Navneet Singh Arora

Navneet Singh Arora

Machine Learning & Full Stack Engineer

Audio-Visual Emotion Recognition In Continuous Domain

Valence-Arousal Emotion Wheel - Master Thesis Research

Resource Directory

Technical implementation and research artifacts associated with this project.

Master Thesis, University of Hamburg (Informatik)

This research focuses on the complex challenge of Audio-Visual Emotion Recognition (AV-ER) within the continuous domain (Valence-Arousal space). Unlike traditional discrete emotion classification (e.g., Happy, Sad), continuous modeling allows for a more nuanced understanding of human affect by positioning emotions on a dimensional spectrum.

Methodology & Innovation

The core of the project lies in multi-modal representation learning. By leveraging both self-supervised and semi-supervised techniques, the framework achieves robust feature extraction even from large-scale unlabelled datasets.

1. Dual-Stream Representation Learning

  • Speech (Audio): Implements and evaluates both contrastive and non-contrastive methodologies on unlabelled speech data (e.g., Tedlium v3). This ensures the model captures acoustic nuances that are typically lost in supervised training.
  • Facial (Visual): Utilizes high-fidelity synthetic data (FaceSynthetics) to learn rich facial representations, ensuring the model is resilient to variations in lighting, pose, and occlusions.

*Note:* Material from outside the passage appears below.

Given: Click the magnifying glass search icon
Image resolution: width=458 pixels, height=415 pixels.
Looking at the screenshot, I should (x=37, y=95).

2. Pseudo-Labelling Pipeline

One of the key contributions is an automated high-fidelity labelling pipeline. By strategically generating “pseudo-labels” for unlabelled data, the system significantly reduces the need for expensive manual annotation while increasing the training volume and subsequent accuracy on datasets like IEMOCAP.

🛠️ Technical Architecture

The project is built as a robust, production-ready Python package with a modular design:

  • Framework: Developed using PyTorch for GPU-accelerated training and inference.
  • Experiment Tracking: Full integration with Comet ML for real-time monitoring of loss curves, valence/arousal correlation (CCC), and hyper-parameter optimization.
  • CLI-First Workflow: A comprehensive Command Line Interface that handles the entire pipeline—from dataset preparation and augmentation to multi-stage representation learning and final evaluation.

📊 Impact & Results

By integrating audio-visual streams through late-fusion and optimized attention mechanisms, the model demonstrates significant performance gains over single-modality baselines. The framework provides a scalable foundation for applications in Human-Robot Interaction, Empathetic AI, and Mental Health Monitoring, where understanding the subtle “shades” of emotion is critical.